(Stored records)

*** Begin section ***

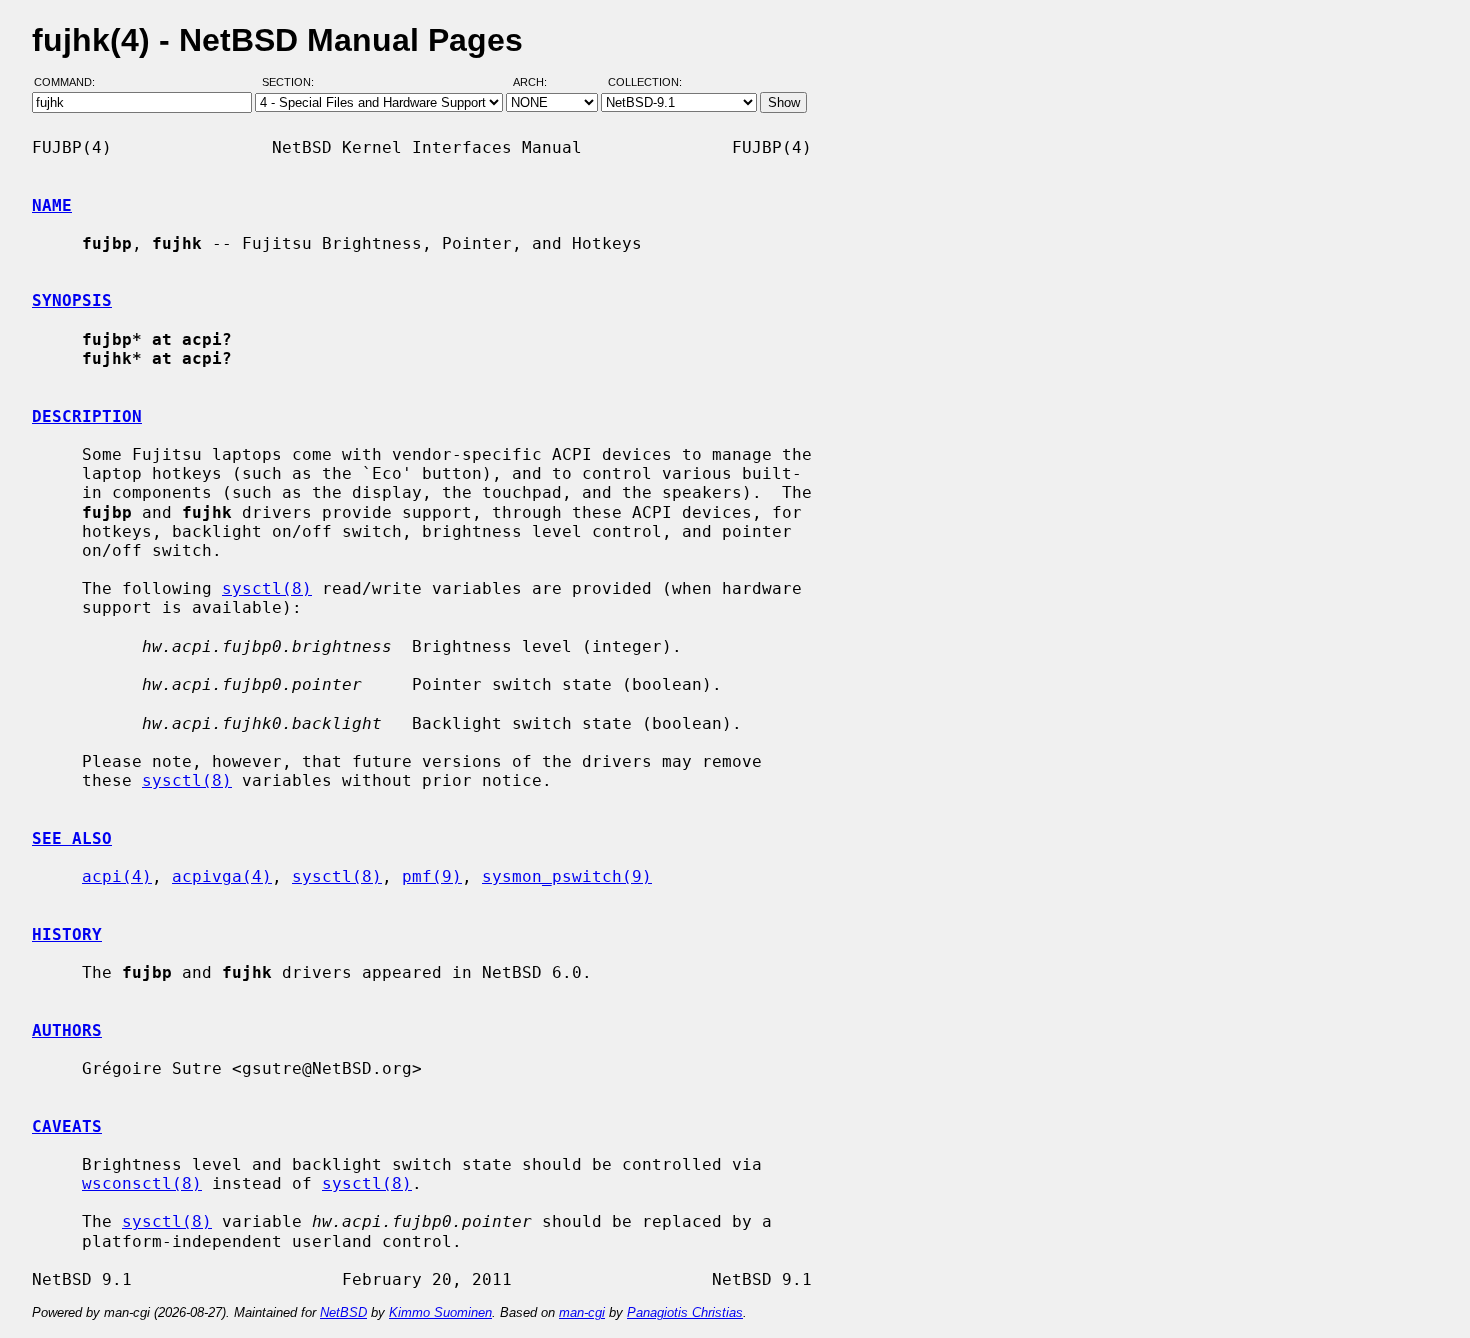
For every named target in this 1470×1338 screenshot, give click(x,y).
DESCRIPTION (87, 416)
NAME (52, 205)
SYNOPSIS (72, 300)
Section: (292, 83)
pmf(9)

*** End section ***

• _Instructions for the task_:
Please repeat the records above word for word, and do not include the pictures.

• _Task response_:
For every named target in this 1470×1338 screenshot, give click(x,y).
DESCRIPTION (87, 416)
NAME (52, 205)
SYNOPSIS (72, 300)
Section: (292, 83)
pmf(9)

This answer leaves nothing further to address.